# Tasks to complete:
[a] Can you set down, word for word, the stretch of the cigar infusion thread from "## tzaddi (Feb" through "what is up."?
[b] Could you carry the forum thread on infusing cigars with liquor forward from its last post?

# Quoted text:
===

I don't hold out a lot of hope, but I have to say the foot of the cigar smells great right now.

About the 50 cab of Gurkhas - it's still the 1st where I am, but believe it or not I really did just "shoot up" a cigar :r

We'll see,

BillyBarue


----------



## sonick (Jan 30, 2007)

I think you're supposed to dry out the cigar substantially, then populate the re-hydration room primarily with the infusion of choice. Will be interesting to see how shooting liquor directly into your cigars works though, lol.


----------



## dstaccone (Oct 19, 2006)

Awesome a Do it Yourself. I'll be keeping an eye on this to see how it develops. I look forward to the review. Maybe it will make a smokeable cigar out of a dog rocket, or enhance a cheaper cigar.


----------



## n3uka (Nov 13, 2006)

I had tried this in the past. What I did was to get a mason jar and place several cigars and a shot glass filled with grand marnier in it. I used my tilia to vacuum seal the jar and let it sit for about 2 weeks. I tried them along with a few of my friends and they seemed to be pretty good.

I don't remember which cigars I had done this with. Might have to try it again now that my tastes are slightly more refined.

Hope this helps


----------



## tzaddi (Feb 24, 2007)

I admire those daring souls that venture out beyond the breakers.

I took some small Dutch perfectos that I picked up in Amsterdam last October and proceeded to experiment with them. I took some quality vanilla bourbon extract and soaked some good coffee beans in it. I then took the beans and placed them in the box of cigars, separating them with a small divider. The box has been at the bottom of the coolerdor for several months now. I guess I should dig em up and see what is up.

===

# Data section:
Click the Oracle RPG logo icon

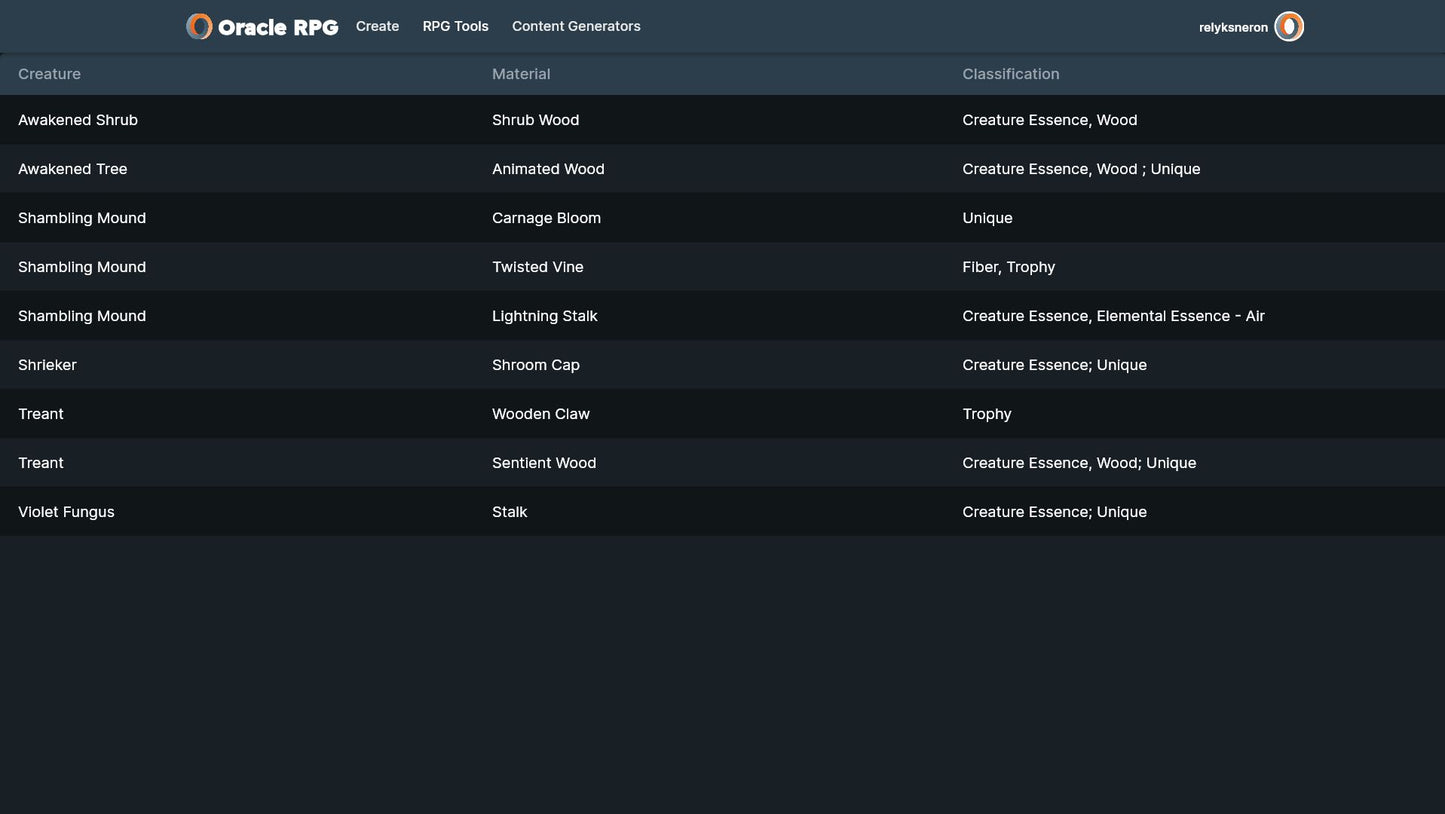[x=199, y=27]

===

# Expected results:
[a]
## tzaddi (Feb 24, 2007)

I admire those daring souls that venture out beyond the breakers.

I took some small Dutch perfectos that I picked up in Amsterdam last October and proceeded to experiment with them. I took some quality vanilla bourbon extract and soaked some good coffee beans in it. I then took the beans and placed them in the box of cigars, separating them with a small divider. The box has been at the bottom of the coolerdor for several months now. I guess I should dig em up and see what is up.

[b]
----------



## sporting (Feb 12, 2007)

I would buy a decent empty box and put a shot glass in with a cigar or wipe the box with the alcohol. This could have a negative humidity issue, I have no idea. Maybe buy some tinned cigars because of price and better absorption size. Just an idea


----------



## Guitarman-S.T- (Jun 14, 2006)

tell us how the INJECTION goes haha.
for a thought i always considered doing this with some hennesy-

get a jar ( tight fighting lid) on the bottem place a few inches of beads.. anything. then pour only 1 inch of the liquid into the jar... so now placing cigars vertically untill the jar is full will be a great way to "infuse" the cigar without getting physically drenched.
what do ya think?


----------



## mrbl8k (Jan 4, 2007)

I was a little confused when I read the title, "self infused" lol

that is awesome! If it ends up turning out well, I'll buy some!:ss


----------



## Marlboro Cigars-cl (Feb 19, 2007)

Ever try filling a small humi with coffee beans and putting cigars on top?
:tu


----------



## davemo (Mar 25, 2007)

Sounds like an interesting idea, let us know how those bad boys turn out.


----------



## berk-m (Aug 20, 2006)

Any update on this?


----------



## tzaddi (Feb 24, 2007)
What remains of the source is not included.